Deservedly, the U.S. and Israel cooperate on many diplomatic and military issues—and the U.S. remains Israel’s most steadfast financial supporter. But the current administration also consistently takes actions that undermine Israel’s interests.

Israel opposed both the failed Obama Iran deal and Biden’s futile effort to resuscitate it. Israel also opposes forcing a two-state solution with Palestinians who violently demonstrate that they reject peace. Yet Team Biden has pushed forward aggressively on both fronts.

Emblematic of this focus on dead-end issues—at Israel’s expense—U.S. Ambassador to Israel Thomas Nides confessed recently that he spends 60% of his efforts helping the Palestinians. 

The U.S. ambassador to Israel spends most of his time helping the Palestinians? These are the people killing Israelis daily and rewarding the terrorists with lifetime salaries, subsidized by American taxpayer dollars. These are the people whose schools teach children to hate Jews and become martyrs by murdering them. What is Nides helping the Palestinians do?

In fact, the Palestinians consistently refuse to cooperate with American diplomacy, whether it be President Obama’s efforts at peace negotiations or President Trump’s offer to them of $50 billion in aid. Palestinians cheer in the streets after their murder of Israeli and American citizens. Palestinian dictators are famously corrupt and deprive their citizens of even the most basic civil rights.

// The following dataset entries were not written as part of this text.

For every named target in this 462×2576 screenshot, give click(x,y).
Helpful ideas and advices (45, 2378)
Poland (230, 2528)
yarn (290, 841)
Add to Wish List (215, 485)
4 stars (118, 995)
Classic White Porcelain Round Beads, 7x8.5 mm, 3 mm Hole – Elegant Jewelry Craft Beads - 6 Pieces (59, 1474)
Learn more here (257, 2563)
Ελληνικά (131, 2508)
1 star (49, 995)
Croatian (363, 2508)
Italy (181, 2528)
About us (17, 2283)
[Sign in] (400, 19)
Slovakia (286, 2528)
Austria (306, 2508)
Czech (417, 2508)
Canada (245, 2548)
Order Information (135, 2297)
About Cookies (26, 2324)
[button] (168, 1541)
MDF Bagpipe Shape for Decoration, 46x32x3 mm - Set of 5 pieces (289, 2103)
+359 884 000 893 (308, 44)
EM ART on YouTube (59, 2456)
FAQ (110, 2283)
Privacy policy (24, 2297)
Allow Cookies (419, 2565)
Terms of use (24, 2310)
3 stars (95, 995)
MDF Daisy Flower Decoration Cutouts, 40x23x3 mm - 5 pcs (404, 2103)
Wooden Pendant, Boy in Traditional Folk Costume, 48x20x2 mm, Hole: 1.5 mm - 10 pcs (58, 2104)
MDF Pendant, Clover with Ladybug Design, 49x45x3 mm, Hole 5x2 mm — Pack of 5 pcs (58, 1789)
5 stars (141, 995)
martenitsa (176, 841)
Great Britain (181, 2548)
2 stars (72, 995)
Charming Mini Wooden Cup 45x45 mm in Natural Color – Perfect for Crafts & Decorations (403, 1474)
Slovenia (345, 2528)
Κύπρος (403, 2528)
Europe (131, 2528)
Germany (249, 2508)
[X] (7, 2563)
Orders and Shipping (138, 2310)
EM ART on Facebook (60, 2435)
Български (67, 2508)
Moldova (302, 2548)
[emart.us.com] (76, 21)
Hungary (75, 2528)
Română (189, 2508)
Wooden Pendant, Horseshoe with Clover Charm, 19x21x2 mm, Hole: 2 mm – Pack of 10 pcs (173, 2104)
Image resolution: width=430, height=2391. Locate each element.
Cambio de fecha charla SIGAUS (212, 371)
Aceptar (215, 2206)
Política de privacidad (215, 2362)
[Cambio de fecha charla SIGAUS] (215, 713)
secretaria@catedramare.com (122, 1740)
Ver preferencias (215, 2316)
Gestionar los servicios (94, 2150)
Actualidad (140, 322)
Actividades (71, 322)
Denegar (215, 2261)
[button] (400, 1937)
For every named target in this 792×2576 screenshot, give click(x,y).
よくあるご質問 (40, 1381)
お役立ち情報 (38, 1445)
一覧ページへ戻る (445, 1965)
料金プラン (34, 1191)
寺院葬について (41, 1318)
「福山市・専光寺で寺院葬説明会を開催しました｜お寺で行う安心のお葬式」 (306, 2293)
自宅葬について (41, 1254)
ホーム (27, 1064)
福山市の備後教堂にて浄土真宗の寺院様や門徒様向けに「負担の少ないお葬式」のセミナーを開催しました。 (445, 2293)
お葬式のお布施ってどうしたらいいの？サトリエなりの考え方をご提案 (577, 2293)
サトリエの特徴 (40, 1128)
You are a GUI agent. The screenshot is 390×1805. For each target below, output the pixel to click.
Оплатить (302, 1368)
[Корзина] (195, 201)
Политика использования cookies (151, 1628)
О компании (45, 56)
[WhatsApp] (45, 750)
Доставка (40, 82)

Above all, they wage war instead of peace.

In short, U.S. financial and political support of the Palestinians’ war against Israel is shameful. Israel remains one of the world’s strongest democracies, and it operates scrupulously within the bounds of international law. It also is one of America’s truest friends.  It deserves a full-time ambassador who loves Israel…and it deserves the United States’ wholehearted support in the United Nations.

James Sinkinson is president of Facts and Logic About the Middle East (FLAME), which publishes educational messages to correct lies and misperceptions about Israel and its relationship to the United States.

The opinions and facts presented in this article are those of the author, and neither JNS nor its partners assume any responsibility for them.